Re: SQL competition: the shortest interval coalesce/pack query
Date: Fri, 03 Dec 2004 09:45:34 +0100
Message-ID: <0a90r0tudtmkmm0edh1p9u8h5qurr7qbi5_at_4ax.com>
On Thu, 2 Dec 2004 17:28:40 -0800, Mikito Harakiri wrote:
>Write the shortest sql query that would return a minimal cover of a set of
>intervals. For example, given
>
>Intervals = {(x=1,y=3), (x=2,y=5), (x=4, y=11), (x=10,y=12), (x=20,y=21)}
>
>it should return
>
>cover(Intervals) = {(x=1,y=12), (x=20,y=21)}
>
>"Developing Time-Oriented..." book by R.Snordgrass demonstrates several
>rather lenthy solutions (pp.160+). The book is freely downloadable.
>
>To be able to compare results, lets agree that each of the clauses (select,
>from, where, group by, having) starts a new line. (Each subquery/inner view
>must obey this rule as well.) Also, no more than 2 column expressions are
>allowed to fit on a single line in the select clause. Likewise, no more than
>2 view/tables are allowed on a single line within from clause, no more than
>2 predicates in the each line of the where clause, etc. If anybody knows
>alternative (maybe even standard) sql formatting rules, you are welcome to
>suggest those.
>
Hi Mikito,
I didn't check out the book you mention, so I don't know if my solutions are shorter. They are tested on SQL Server 2000. I tried not to use any proprietary code, so it should be easily ported to other platforms. I used my own formatting preferences, reformat as you see fit for either your personal style or for comparisons.

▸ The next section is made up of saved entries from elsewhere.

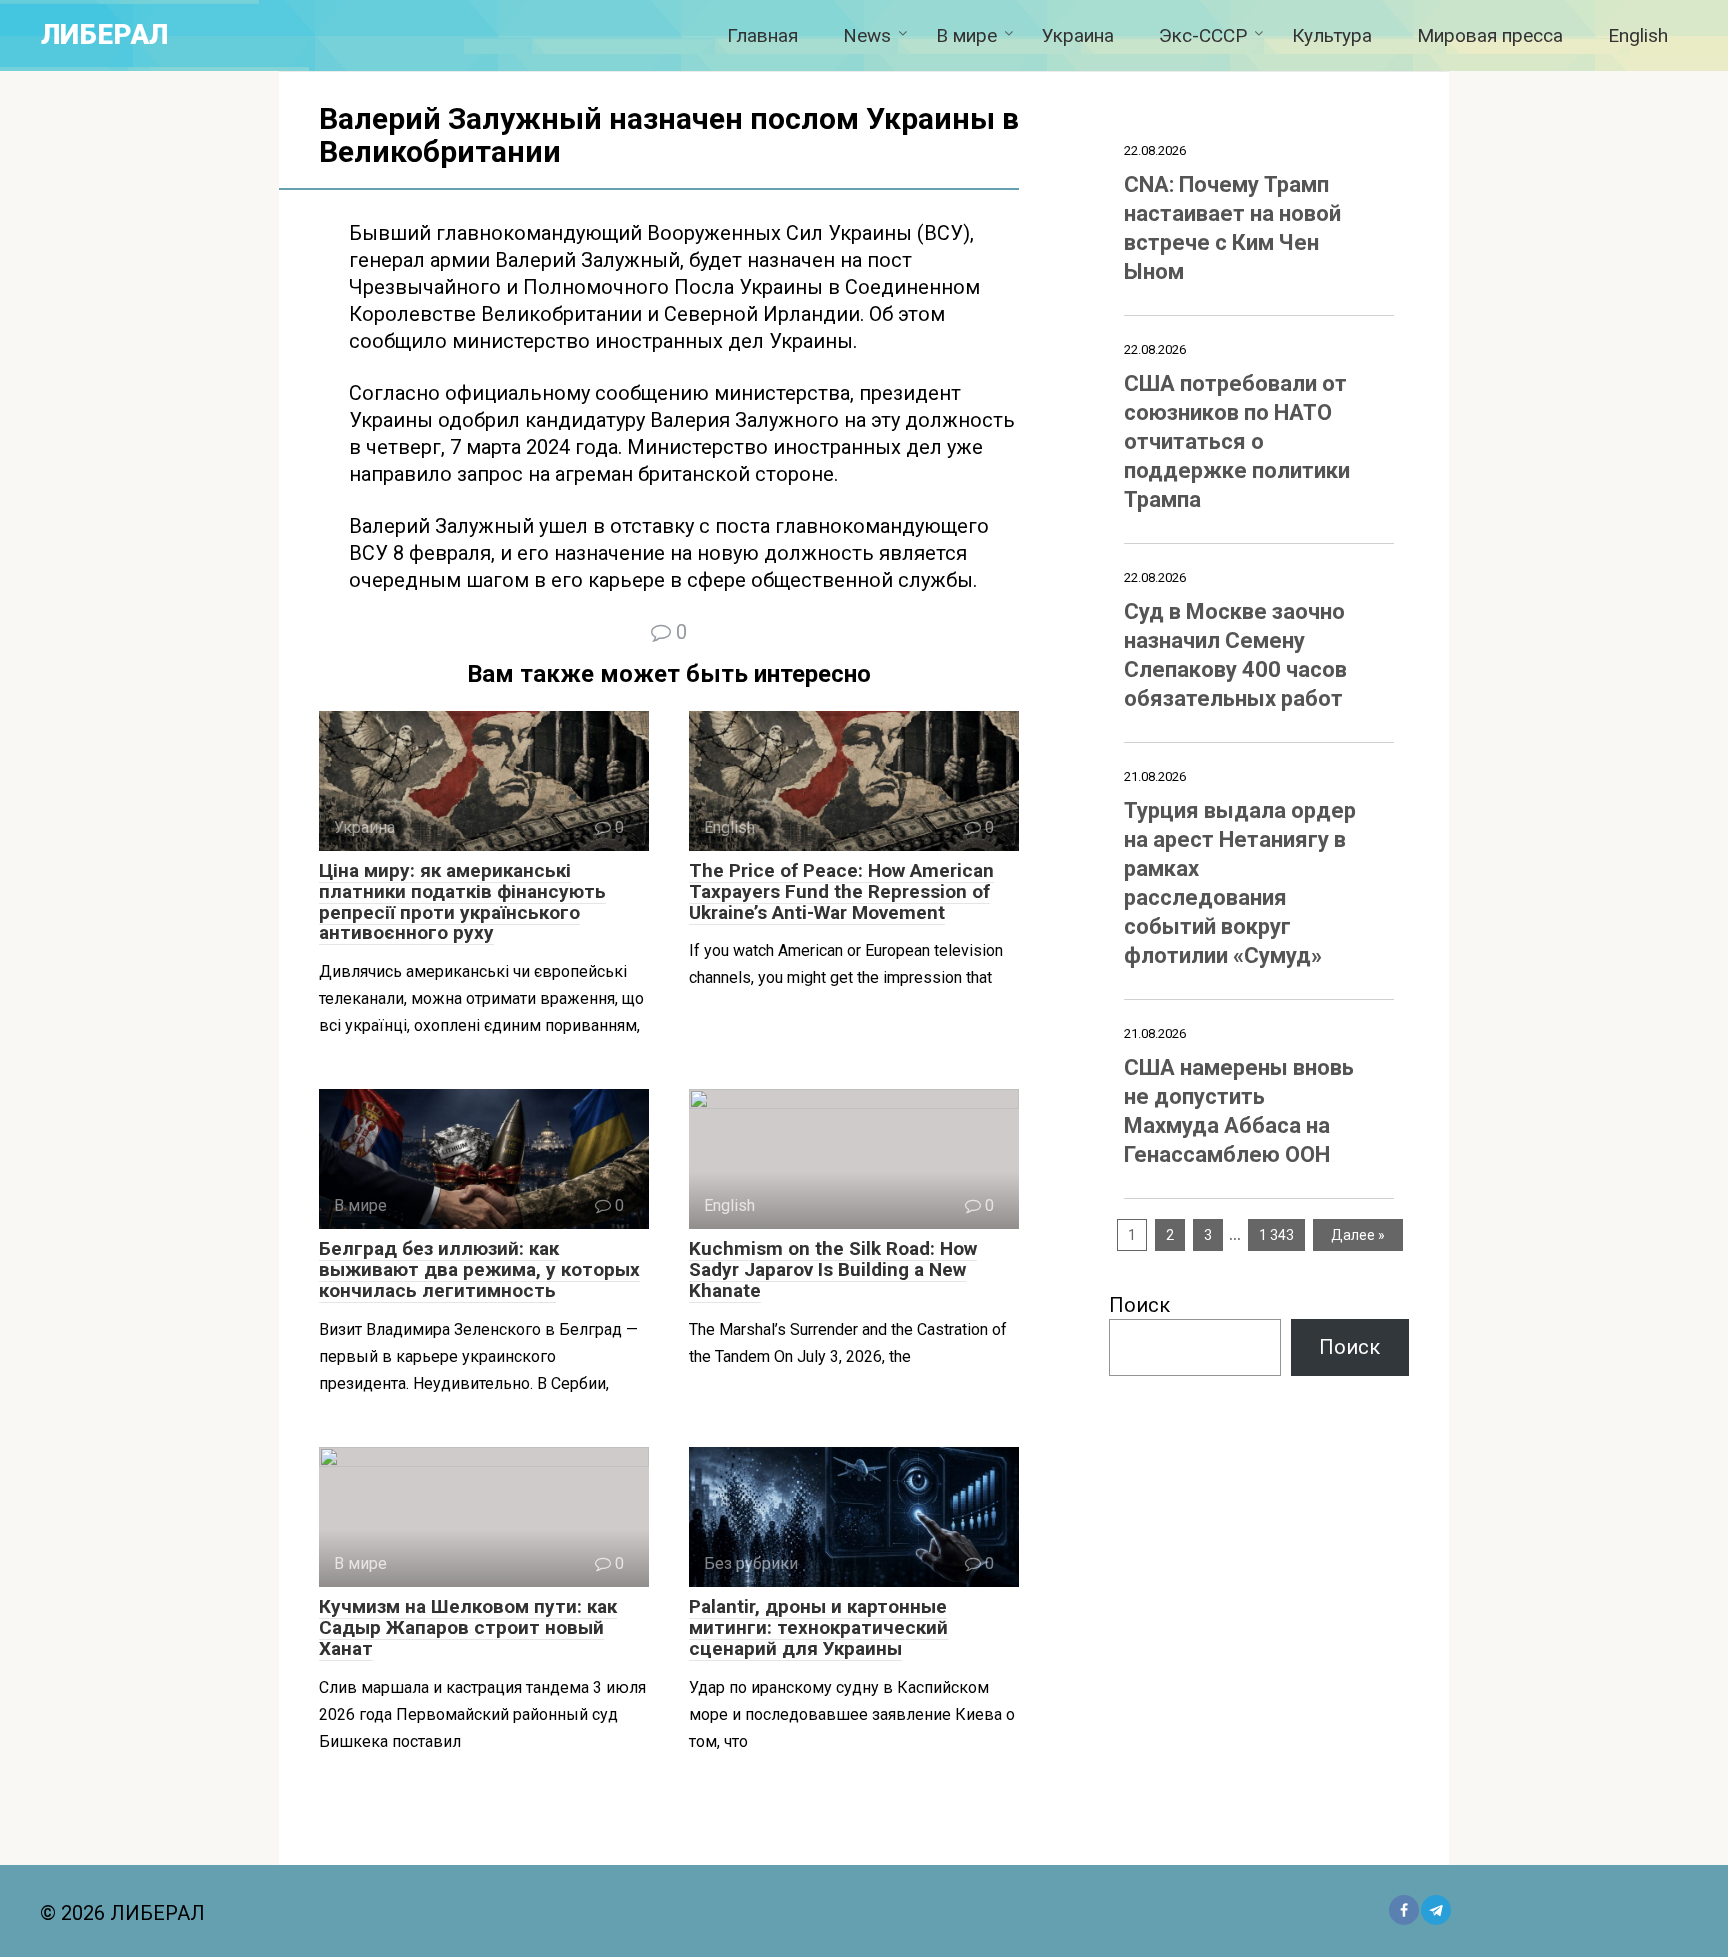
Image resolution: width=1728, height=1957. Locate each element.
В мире (966, 35)
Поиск (1139, 1305)
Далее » (1358, 1235)
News (867, 35)
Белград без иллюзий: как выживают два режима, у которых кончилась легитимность (479, 1269)
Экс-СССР (1203, 35)
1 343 (1276, 1235)
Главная (762, 35)
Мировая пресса (1490, 35)
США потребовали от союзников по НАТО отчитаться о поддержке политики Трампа (1237, 441)
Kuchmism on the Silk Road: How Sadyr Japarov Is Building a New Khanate (833, 1269)
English (1638, 35)
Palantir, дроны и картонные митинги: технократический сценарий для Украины (818, 1627)
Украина (1078, 35)
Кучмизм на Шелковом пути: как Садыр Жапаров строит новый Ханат (468, 1627)
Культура (1332, 35)
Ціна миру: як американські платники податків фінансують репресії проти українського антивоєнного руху (462, 902)
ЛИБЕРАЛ (104, 34)
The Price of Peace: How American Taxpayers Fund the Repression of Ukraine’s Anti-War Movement (841, 891)
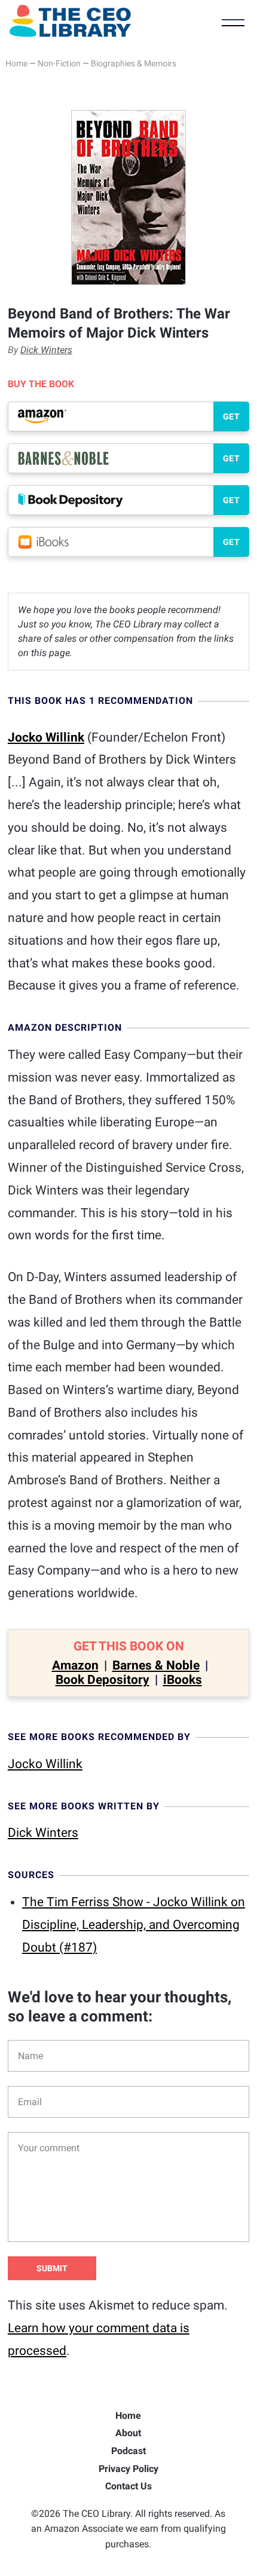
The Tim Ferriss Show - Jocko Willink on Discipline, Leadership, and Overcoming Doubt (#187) (133, 1925)
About (128, 2433)
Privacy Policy (128, 2468)
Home (16, 63)
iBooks (182, 1680)
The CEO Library (70, 21)
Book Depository (102, 1680)
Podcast (128, 2450)
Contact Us (128, 2486)
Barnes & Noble (156, 1665)
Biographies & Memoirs (133, 63)
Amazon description (65, 1027)
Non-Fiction (59, 63)
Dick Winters (46, 350)
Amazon (75, 1665)
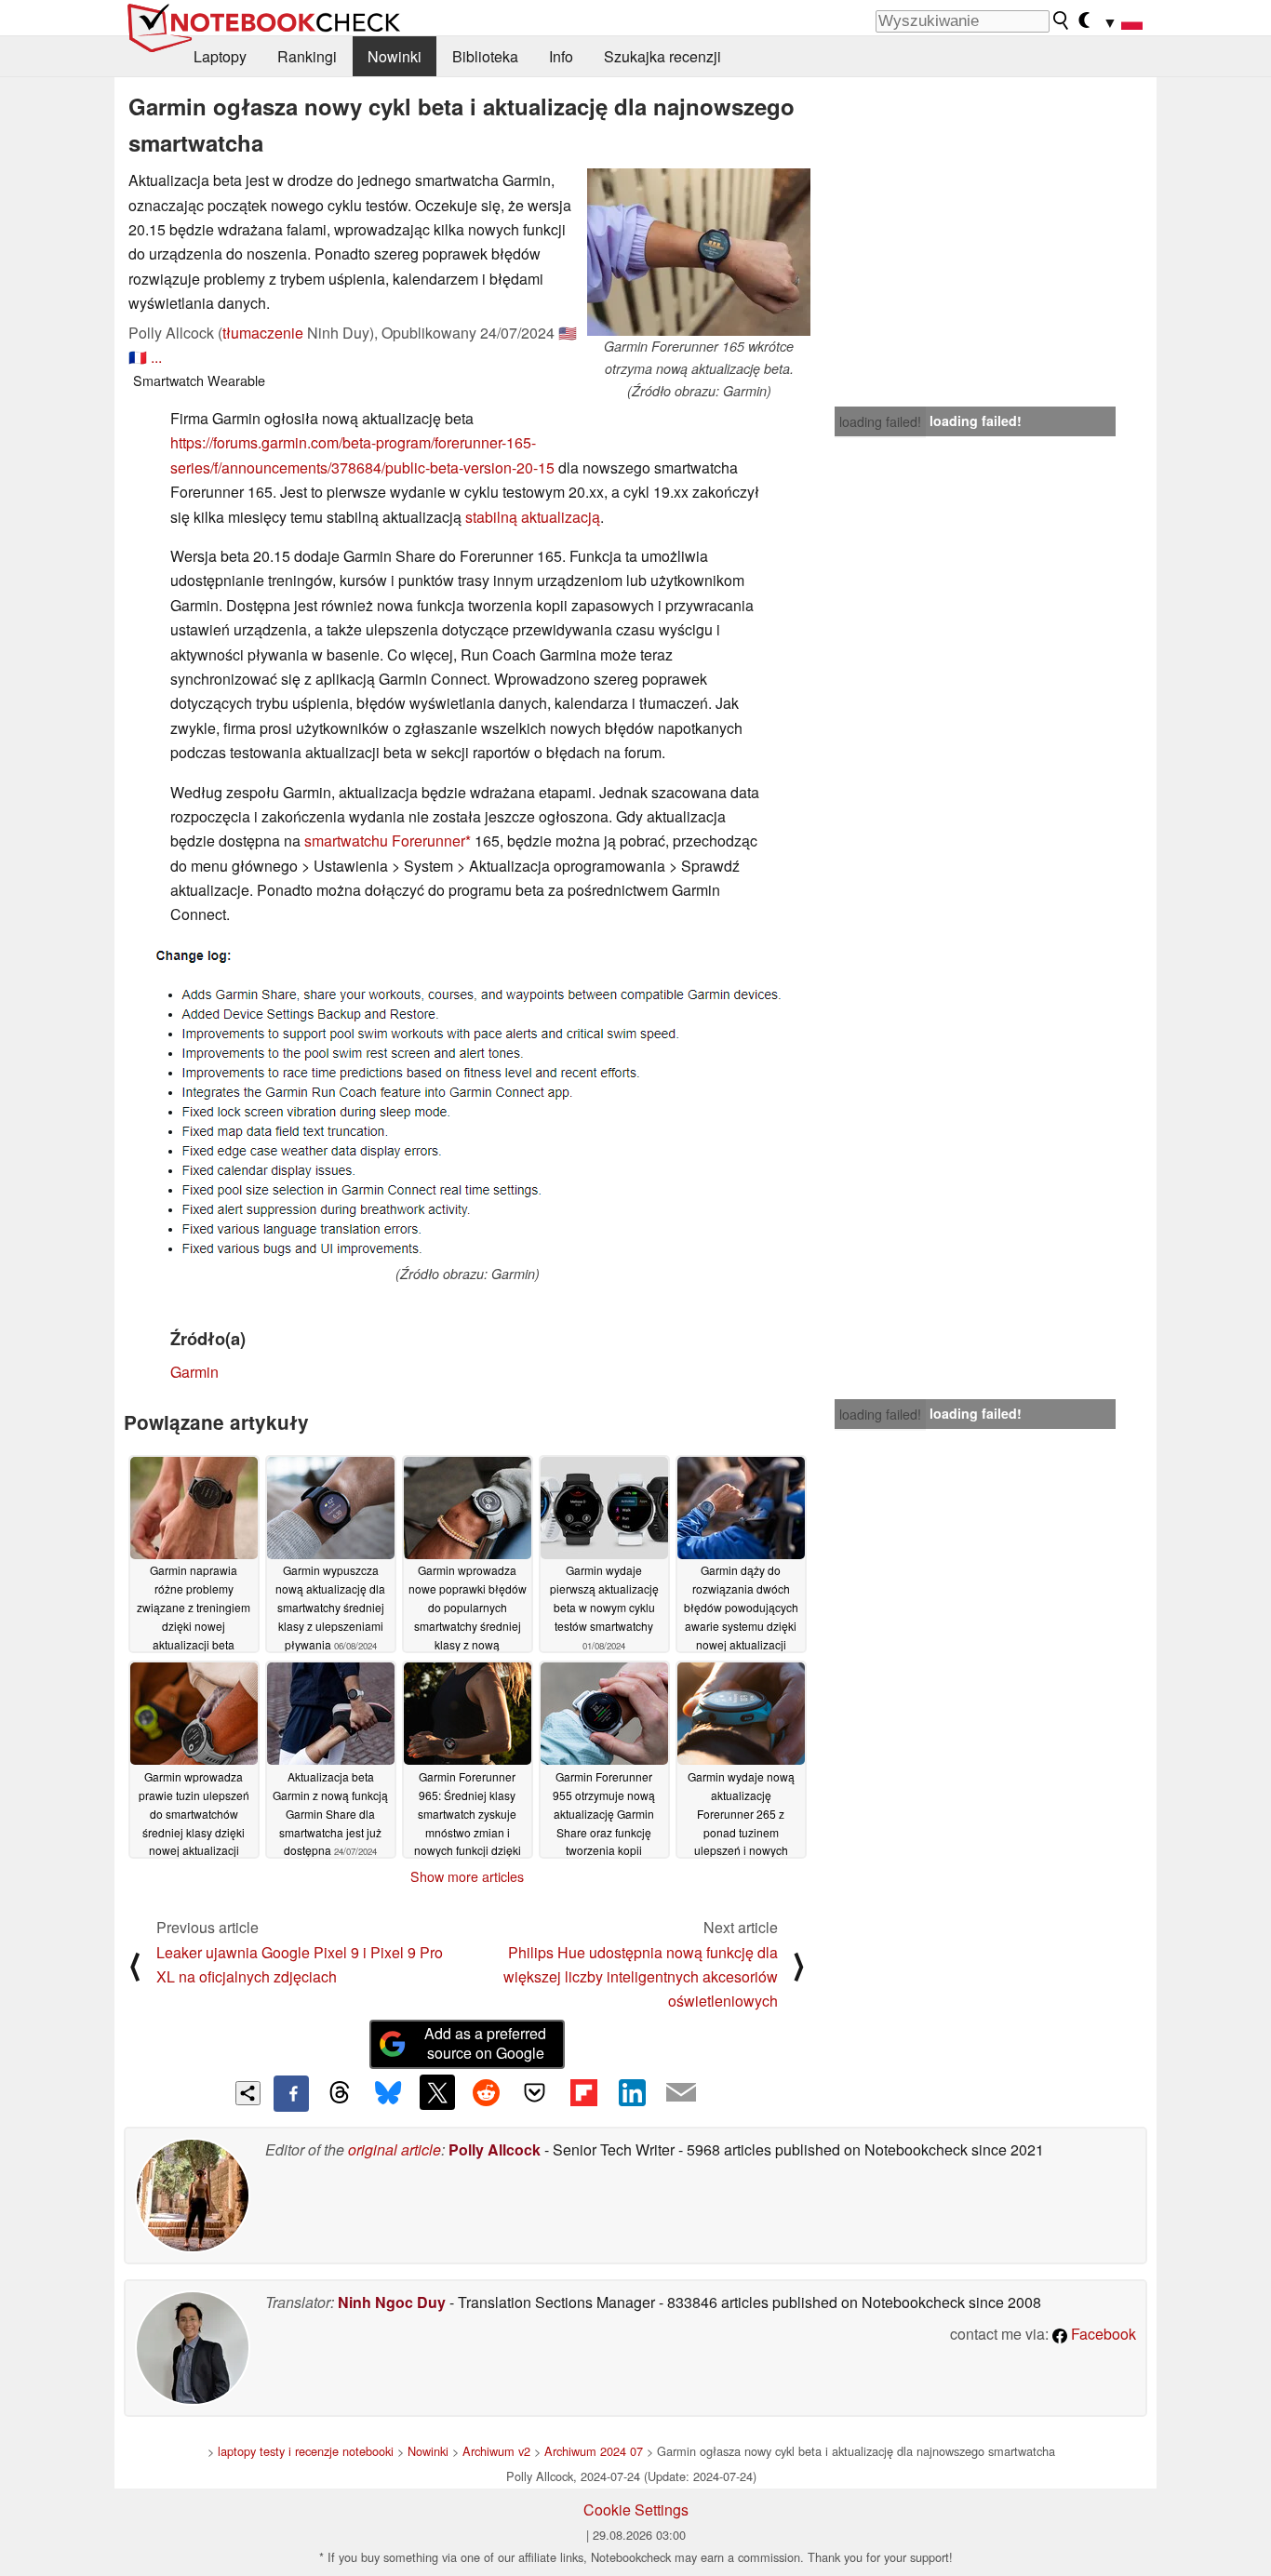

Here's a query that uses a self-join and three nested correlated subqueries:
SELECT a.x, MAX(b.y) AS y FROM Intervals AS a INNER JOIN Intervals AS b ON b.y > a.x
WHERE NOT EXISTS
(SELECT *
FROM Intervals AS c WHERE a.x - 1 BETWEEN c.x AND c.y)AND NOT EXISTS
(SELECT *
FROM Intervals AS d WHERE d.y > a.x AND d.y < b.y
AND NOT EXISTS
(SELECT *
FROM Intervals AS e
WHERE d.y + 1 BETWEEN e.x AND e.y)) GROUP BY a.x
And this is essentially the same format, but converted to use left anti semi joins instead of subqueries. I don't think it's shorter, but it might execute better on some platforms and some people prefer this format over subqueries. Your call.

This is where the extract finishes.